Releases by chromatics
Chromatics was an electronic band based in Portland, Oregon, United States. The band consisted of Ruth Radelet (vocals, guitar, synthesizer), Adam Miller (guitar), Johnny Jewel (synthesizer, production) and Nat Walker (drums, synthesizer). The band shifted from a post-punk sound to one inspired by 1980s synthpop and Italo disco around 2006. The band's most acclaimed albums are "Night Drive" (2007) and "Kill for Love" (2012).
The would-be next album, "Dear Tommy" (2016), was scrapped, and was meant to be re-worked for a subsequent release, however the fate of album is unclear, as on August 10, 2021, Ruth Radelet, Adam Miller and Nat Walker announced the breaking up of Chromatics.

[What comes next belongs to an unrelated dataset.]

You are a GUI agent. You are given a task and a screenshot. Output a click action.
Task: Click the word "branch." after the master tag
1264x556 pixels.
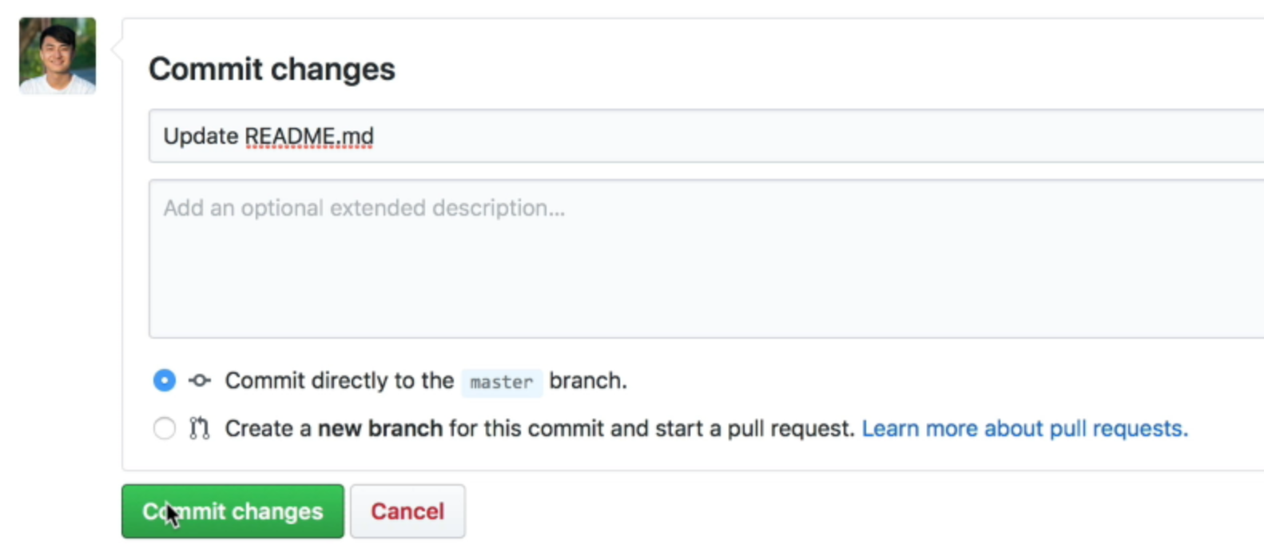point(587,381)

Later that day the label, Italians Do It Better, and Johnny Jewel's representative, also confirmed the breakup. Their last album is "Closer to Grey" (2019), which has a companion album, "Faded Now" (2020).
The band originally hailed from Seattle and formed in 2002 as a quartet featuring vocalist Adam Miller, drummer Hannah Blilie, guitarist Devin Welch, and bassist Michelle Nolan. That lineup debuted in 2002 with a Calvin Johnson-produced 7" on Gold Standard Laboratories -- a split with Die Monitr Batss -- and followed with the similarly GSL-issued Chrome Rats vs Basement Ruts LP.
While Chrome Rats was critically hailed, Chromatics couldn't keep it together, and Miller was soon the only member in good standing (Blilie, Welch, and Nolan went on to form the similar-sounding Shoplifting). Unworried, Miller added guitar and drum programming to his vocal duties and tapped bassist Nat Sahlstrom for the 2003 GSL 7" Ice Hatchets. That was followed by the February 2004 full-length Plaster Hounds (which featured the percussion work of Get Hustle's Ron Avila), and a repositioning of the Chromatics axis to greater reflect its dub and no wave influences.
This lineup too dissolved and Adam Miller relocated Chromatics to Portland, teaming up with Glass Candy's Johnny Jewel, Ruth Radelet on lead vocals, and Nat Walker on percussion and saxophone. The new lineup of Chromatics had a more lo-fi electronic sound as opposed to the earlier dub and no-wave sounds.